* _Exercise directions_: Below are entries. Give back exactly the lines from the one containing "Advertise With Us (148, 687)" through the one containing "Nettó Ár 27% Áfa nélkül (373, 821)", inclusive, without the pictures.

Excerpts from a dataset

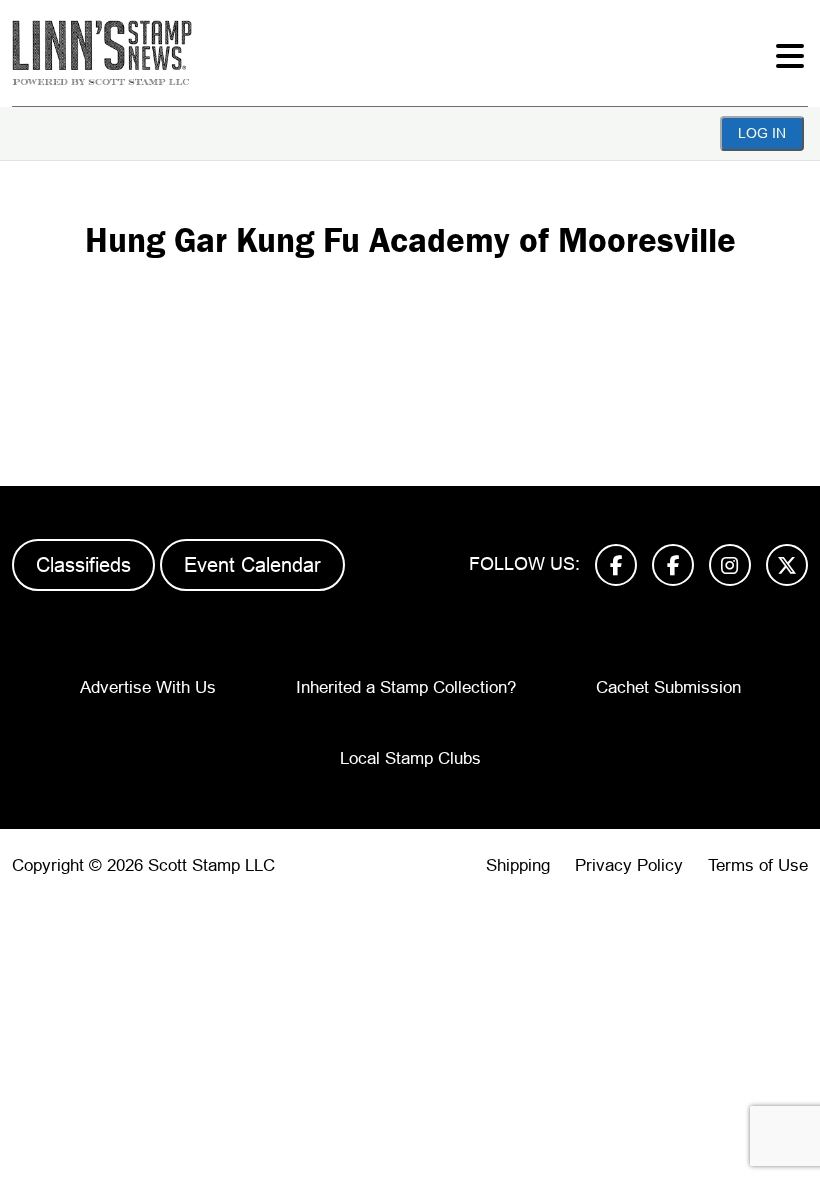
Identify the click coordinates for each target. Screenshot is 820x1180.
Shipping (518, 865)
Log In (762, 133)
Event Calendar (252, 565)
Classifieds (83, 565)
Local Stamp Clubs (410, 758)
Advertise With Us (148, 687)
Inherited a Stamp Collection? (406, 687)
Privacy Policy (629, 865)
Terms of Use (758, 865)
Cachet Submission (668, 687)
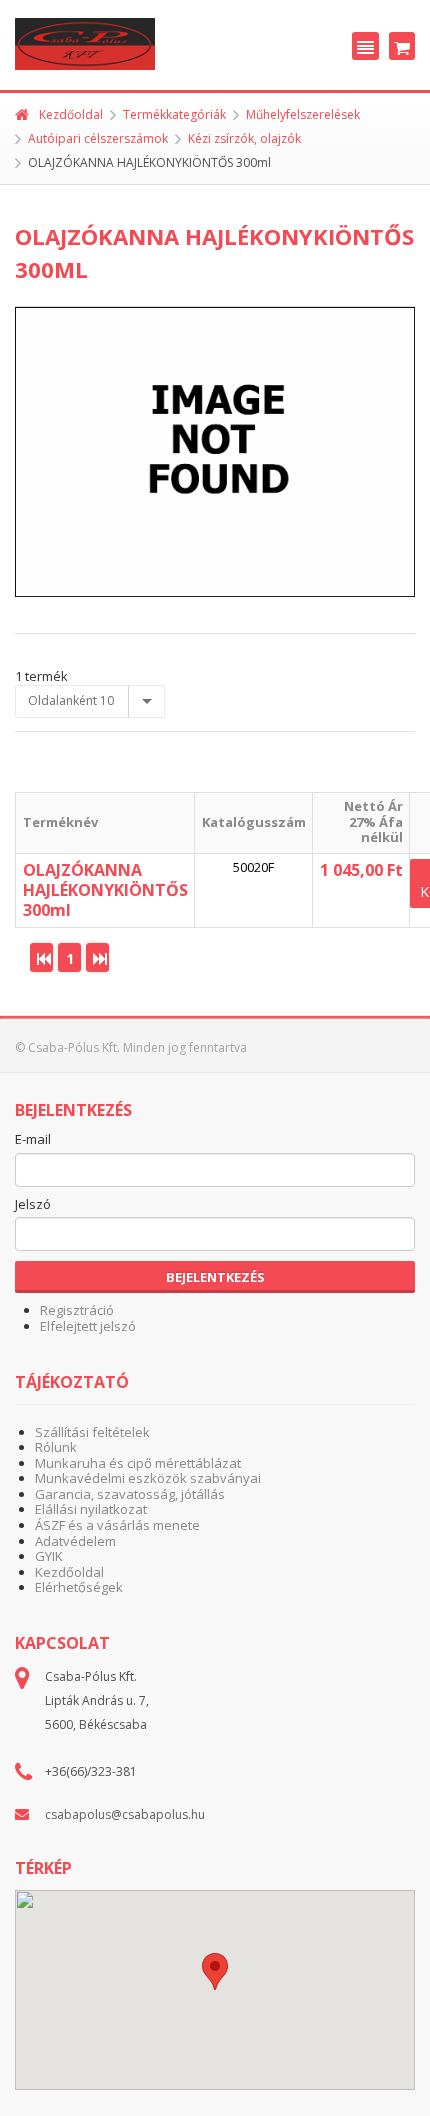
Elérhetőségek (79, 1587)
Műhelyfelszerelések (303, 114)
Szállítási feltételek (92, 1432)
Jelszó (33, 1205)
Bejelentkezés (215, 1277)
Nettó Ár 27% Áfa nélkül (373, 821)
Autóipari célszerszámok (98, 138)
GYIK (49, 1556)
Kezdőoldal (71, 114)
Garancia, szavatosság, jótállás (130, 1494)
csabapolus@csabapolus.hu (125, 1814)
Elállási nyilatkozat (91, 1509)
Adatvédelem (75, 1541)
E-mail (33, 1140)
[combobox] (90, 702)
...
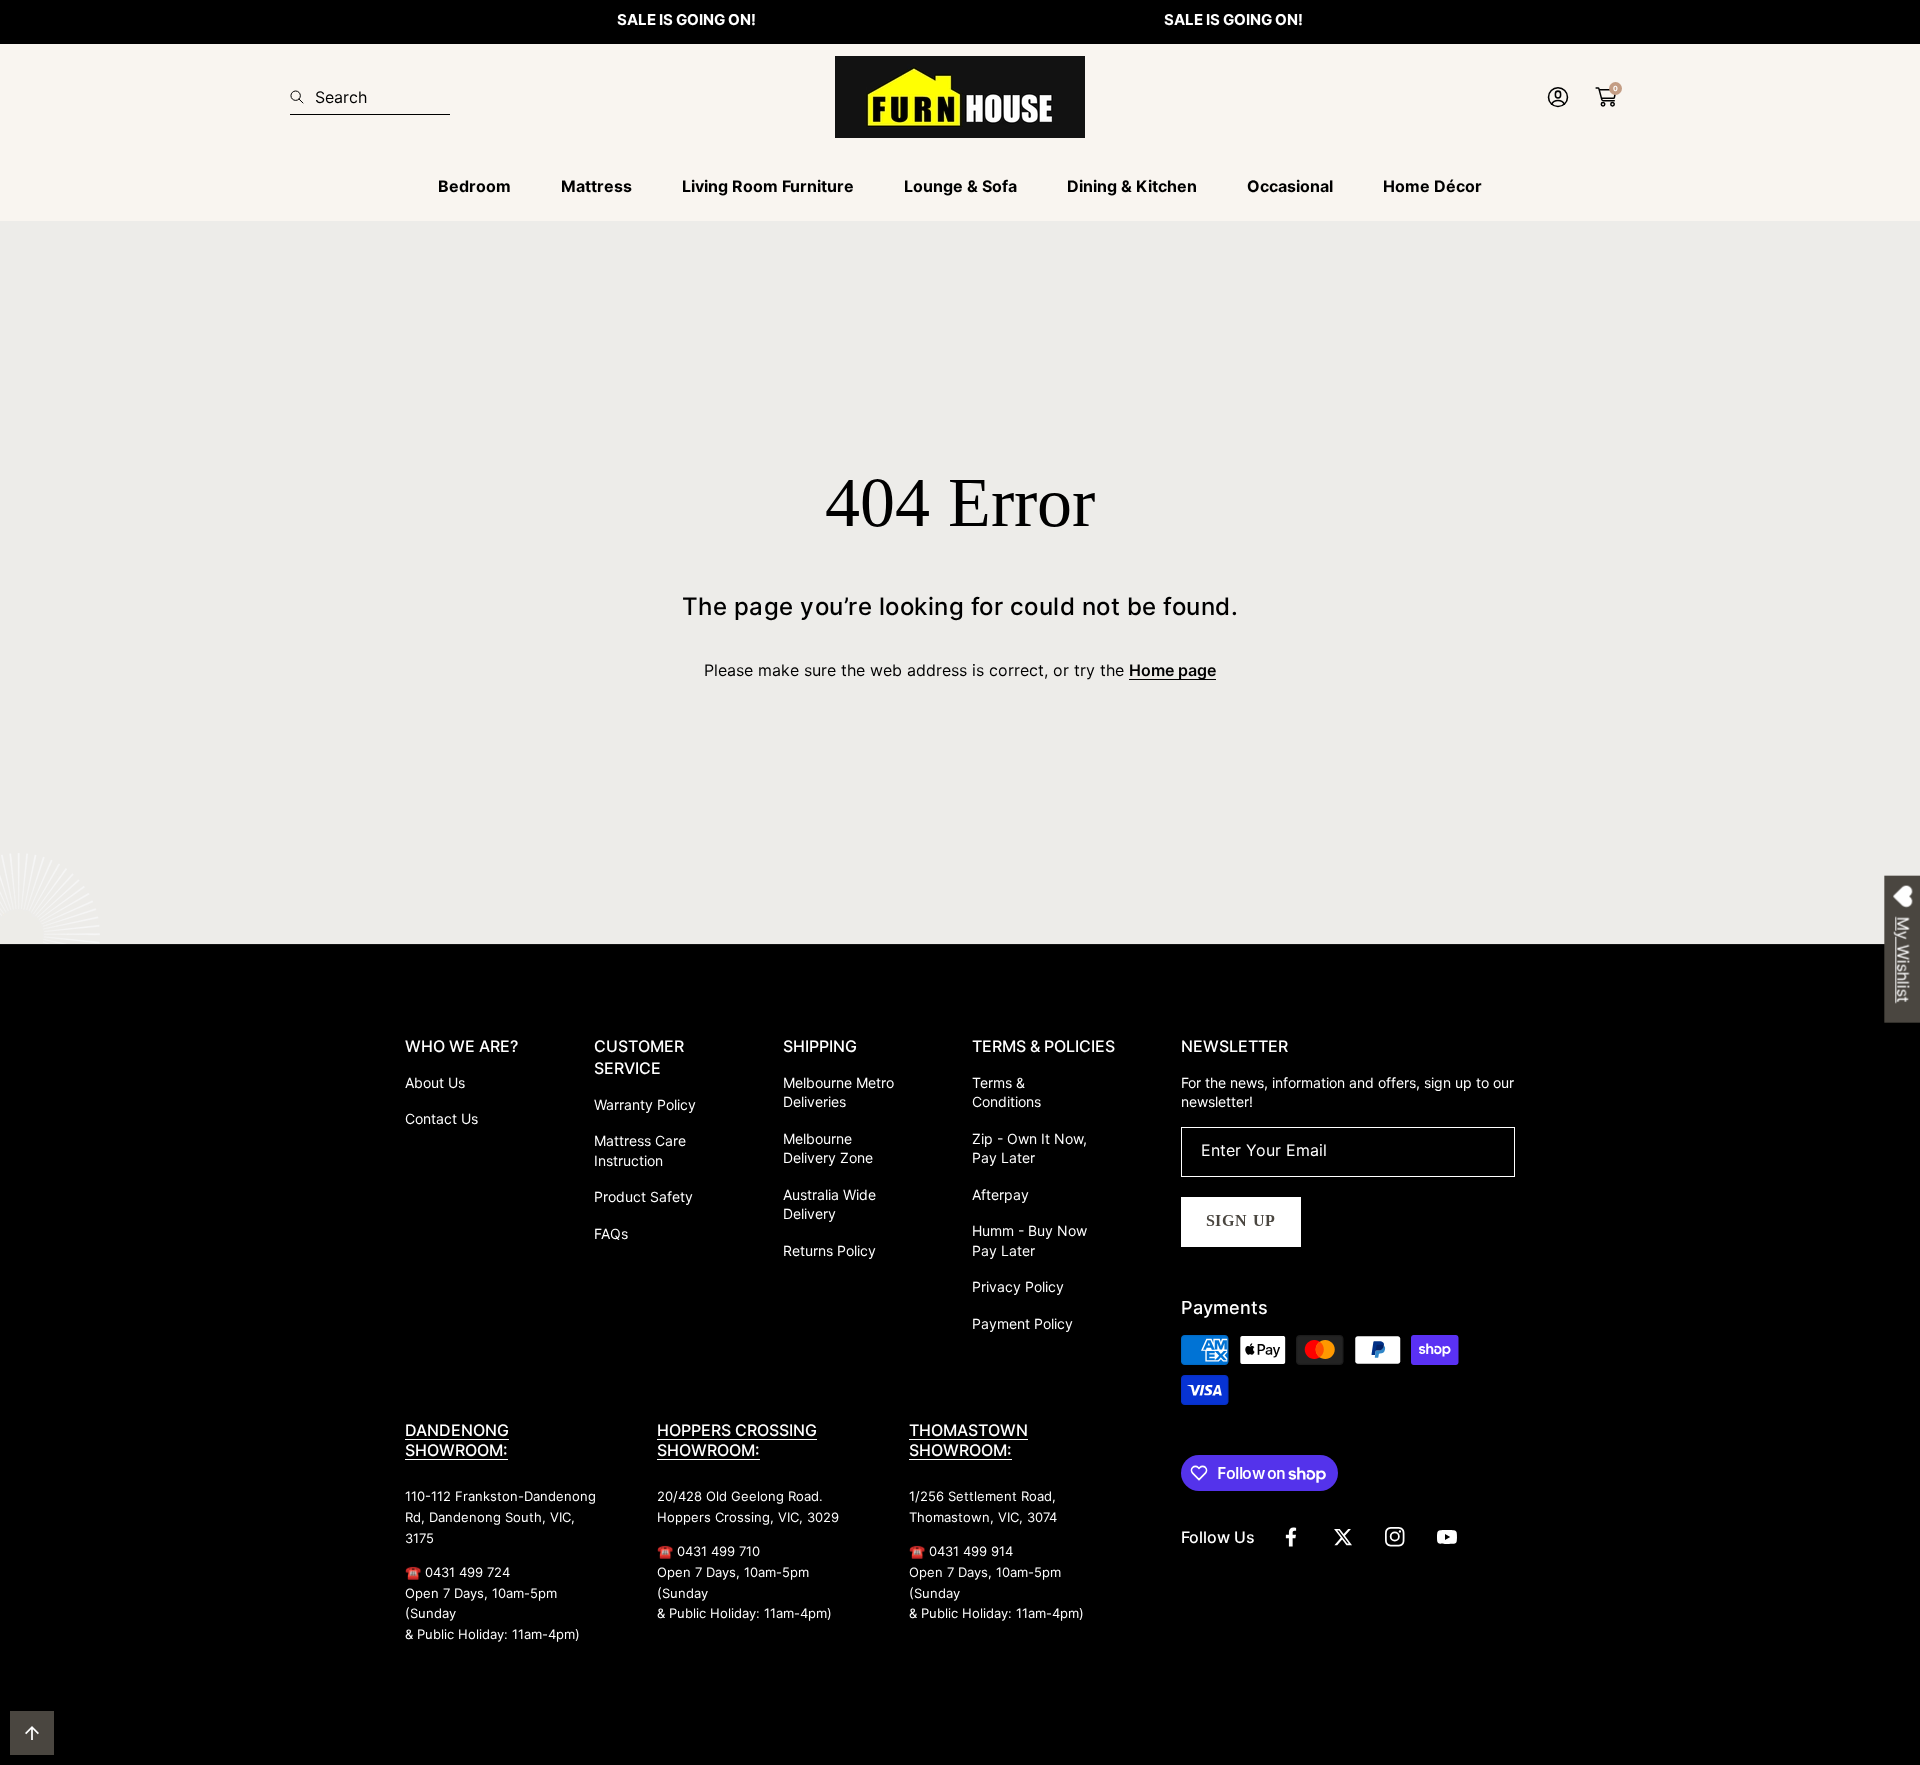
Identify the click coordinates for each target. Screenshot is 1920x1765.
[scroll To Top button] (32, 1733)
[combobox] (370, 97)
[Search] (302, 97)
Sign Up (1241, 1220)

* _Your response_:
Advertise With Us (148, 687)
Inherited a Stamp Collection? (406, 687)
Privacy Policy (629, 865)
Terms of Use (758, 865)
Cachet Submission (668, 687)
Elérhetőségek (79, 1587)
Műhelyfelszerelések (303, 114)
Szállítási feltételek (92, 1432)
Jelszó (33, 1205)
Bejelentkezés (215, 1277)
Nettó Ár 27% Áfa nélkül (373, 821)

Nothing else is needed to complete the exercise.